Exact repetition is the task: copy every entry below.

(Collection entries)
-- -- --

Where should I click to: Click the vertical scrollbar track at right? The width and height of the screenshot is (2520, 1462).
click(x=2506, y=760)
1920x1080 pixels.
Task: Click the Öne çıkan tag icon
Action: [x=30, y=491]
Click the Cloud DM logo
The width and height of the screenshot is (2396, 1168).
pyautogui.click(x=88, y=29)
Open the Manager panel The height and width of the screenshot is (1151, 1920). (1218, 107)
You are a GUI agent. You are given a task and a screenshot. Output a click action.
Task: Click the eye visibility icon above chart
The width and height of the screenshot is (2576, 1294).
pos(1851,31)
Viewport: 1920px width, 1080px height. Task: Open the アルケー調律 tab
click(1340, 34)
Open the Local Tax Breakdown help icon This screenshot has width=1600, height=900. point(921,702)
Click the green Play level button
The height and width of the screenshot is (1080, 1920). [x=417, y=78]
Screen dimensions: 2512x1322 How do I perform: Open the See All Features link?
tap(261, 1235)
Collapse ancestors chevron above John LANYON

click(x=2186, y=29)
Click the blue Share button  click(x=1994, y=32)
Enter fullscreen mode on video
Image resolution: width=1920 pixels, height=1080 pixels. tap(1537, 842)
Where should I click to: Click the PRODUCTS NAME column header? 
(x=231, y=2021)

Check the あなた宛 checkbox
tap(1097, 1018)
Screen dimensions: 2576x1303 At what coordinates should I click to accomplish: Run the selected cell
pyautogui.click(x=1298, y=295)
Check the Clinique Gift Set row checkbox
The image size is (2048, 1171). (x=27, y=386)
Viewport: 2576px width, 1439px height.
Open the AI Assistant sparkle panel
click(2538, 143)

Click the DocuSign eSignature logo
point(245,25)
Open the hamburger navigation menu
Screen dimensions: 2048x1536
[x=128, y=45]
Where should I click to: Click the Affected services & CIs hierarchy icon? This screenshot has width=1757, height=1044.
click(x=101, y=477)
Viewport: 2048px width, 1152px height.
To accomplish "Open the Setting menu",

-- -- --

*RESPONSE AREA*
Where should I click to: Click the vertical scrollbar track at right? The width and height of the screenshot is (2520, 1462).
click(x=2506, y=760)
1920x1080 pixels.
Task: Click the Öne çıkan tag icon
Action: [x=30, y=491]
Click the Cloud DM logo
The width and height of the screenshot is (2396, 1168).
pyautogui.click(x=88, y=29)
Open the Manager panel The height and width of the screenshot is (1151, 1920). (1218, 107)
You are a GUI agent. You are given a task and a screenshot. Output a click action.
Task: Click the eye visibility icon above chart
The width and height of the screenshot is (2576, 1294).
pos(1851,31)
Viewport: 1920px width, 1080px height. Task: Open the アルケー調律 tab
click(1340, 34)
Open the Local Tax Breakdown help icon This screenshot has width=1600, height=900. point(921,702)
Click the green Play level button
The height and width of the screenshot is (1080, 1920). [x=417, y=78]
Screen dimensions: 2512x1322 How do I perform: Open the See All Features link?
tap(261, 1235)
Collapse ancestors chevron above John LANYON

click(x=2186, y=29)
Click the blue Share button  click(x=1994, y=32)
Enter fullscreen mode on video
Image resolution: width=1920 pixels, height=1080 pixels. tap(1537, 842)
Where should I click to: Click the PRODUCTS NAME column header? 
(x=231, y=2021)

Check the あなた宛 checkbox
tap(1097, 1018)
Screen dimensions: 2576x1303 At what coordinates should I click to accomplish: Run the selected cell
pyautogui.click(x=1298, y=295)
Check the Clinique Gift Set row checkbox
The image size is (2048, 1171). (x=27, y=386)
Viewport: 2576px width, 1439px height.
Open the AI Assistant sparkle panel
click(2538, 143)

Click the DocuSign eSignature logo
point(245,25)
Open the hamburger navigation menu
Screen dimensions: 2048x1536
[x=128, y=45]
Where should I click to: Click the Affected services & CIs hierarchy icon? This screenshot has width=1757, height=1044.
click(x=101, y=477)
Viewport: 2048px width, 1152px height.
To accomplish "Open the Setting menu",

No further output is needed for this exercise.